▶ **TEXT TO READ**

--- start ---

Last week The Jew & The Carrot posted an article about the ”shackle and hoist” scheitah (kosher slaughter) methods used to produce much of the kosher meat imported to Israel. Yesterday, YNet reported the response from The Israeli Chief Rabbinate and OU Chairman. Thanks to The Jew & The Carrot reader, Joshua, for bringing this article to our attention.
Rabbinate: Import Meat Only if ‘Morally Slaughtered’
YNet - 2.20.08
By: Neta Sela
PETA and the Torah? Following the lead of The Society for Prevention of Cruelty to animals, which has long protested against cruel “lift and bind” slaughter techniques practiced in many United States and South American slaughterhouses, the Israeli Chief Rabbinate has also decided to work to eliminate such techniques.
At a recent conference involving the Chief Rabbitate’s Kashrut Committee as well as Ashkenazi Chief Rabbi Yona Metzger, a decision was made to only sanction meat imported to Israel as having undergone a kosher shechita (ritual slaughter) if the animal was killed utilizing the relatively more humane “boxing” technique.
The “boxing” method involves capturing the animal in a crate and “flipping it over” before slaughtering it. This is a more modern technique, commonplace in today’s slaughterhouses, and which undeniably causes the animal far less grief.

--- end ---

▶ **WHAT IS BEING ASKED**
In the text above on kosher slaughter, what does the "boxing" method involve?

▶ **GIVEN DATA**
--- start ---

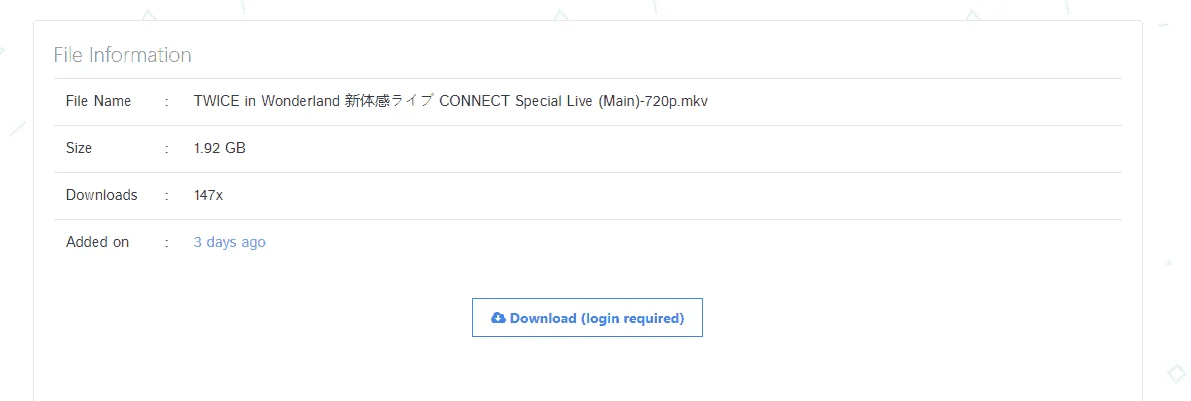Click the triangle decoration above the panel center
Screen dimensions: 1191x401
tap(561, 14)
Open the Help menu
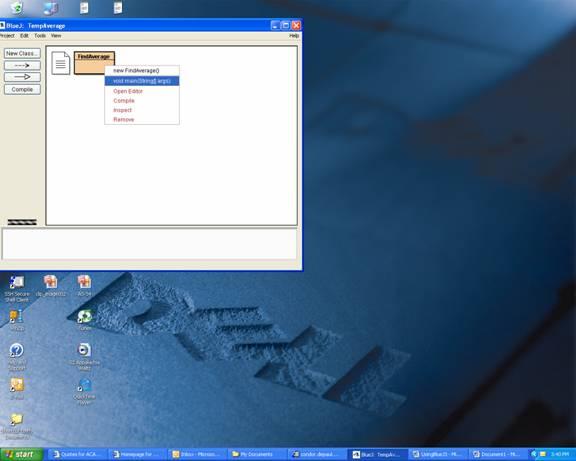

--- end ---

▶ **RESPONSE**
It involves capturing the animal in a crate and flipping it over before slaughtering it.